> YOUR INSTRUCTIONS: Swap "bill" for "invoice" in the rows from the line with "Where should I" up to and including the line with "Open bill number R80252510062409", changing nothing else. Give back only those lines, leaving out the pictures.
* begin MATERIAL SHOWN *
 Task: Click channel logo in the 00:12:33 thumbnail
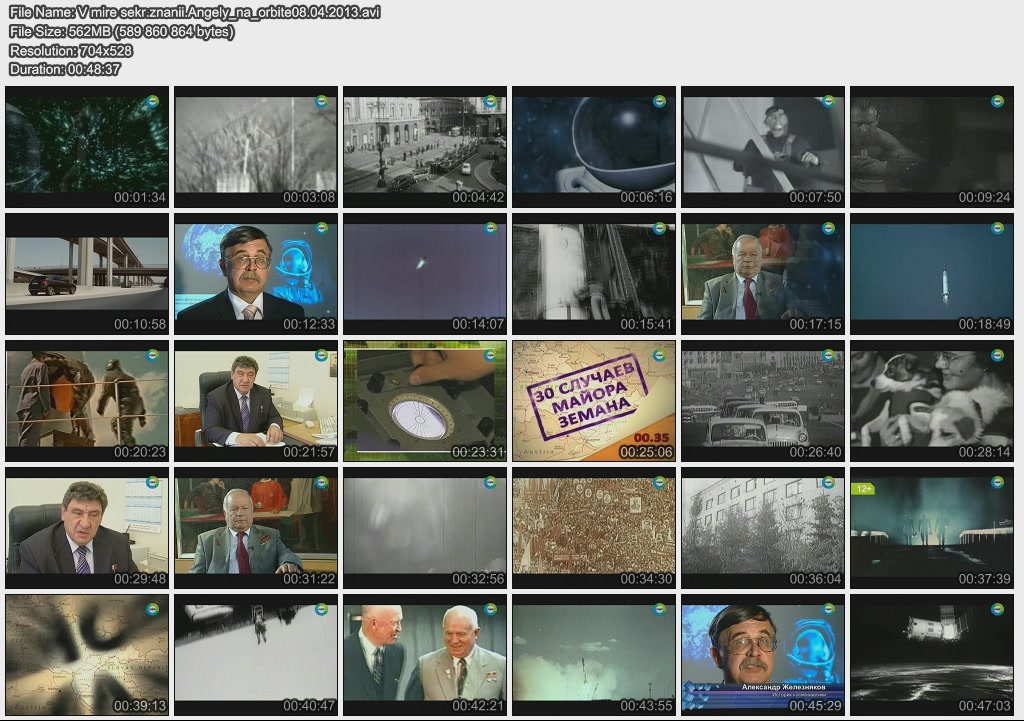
* end MATERIAL SHOWN *
* begin MATERIAL SHOWN *
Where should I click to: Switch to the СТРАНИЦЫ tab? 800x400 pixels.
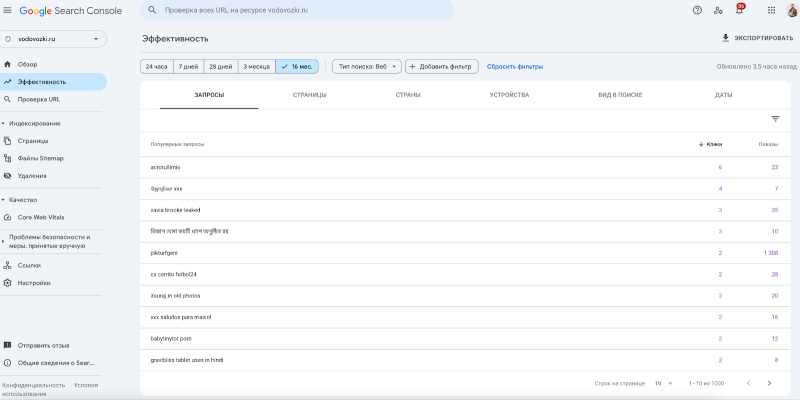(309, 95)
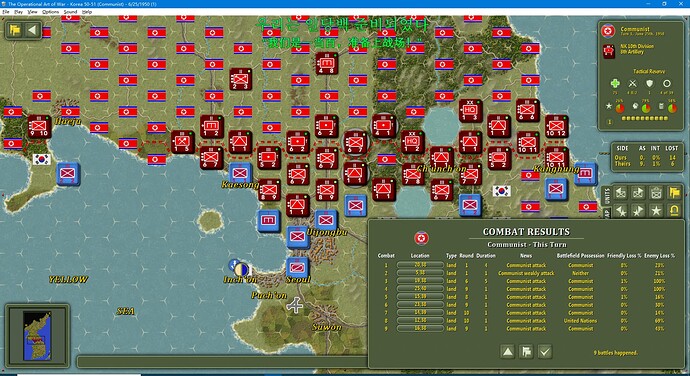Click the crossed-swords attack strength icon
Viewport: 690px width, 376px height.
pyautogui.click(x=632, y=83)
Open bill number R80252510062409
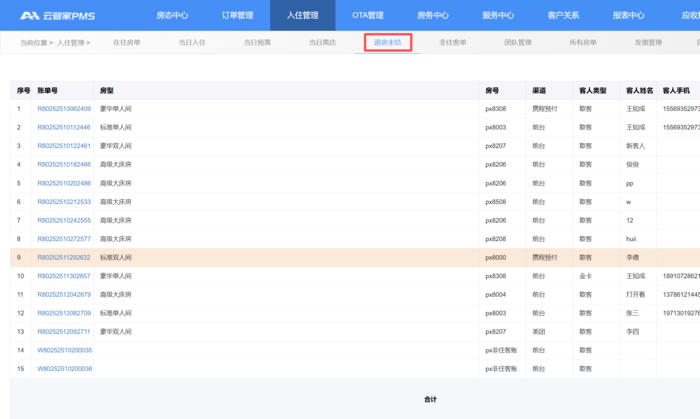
* end MATERIAL SHOWN *
> TASK SOLUTION:
Where should I click to: Switch to the СТРАНИЦЫ tab? 800x400 pixels.
(309, 95)
Click the crossed-swords attack strength icon
Viewport: 690px width, 376px height.
pyautogui.click(x=632, y=83)
Open invoice number R80252510062409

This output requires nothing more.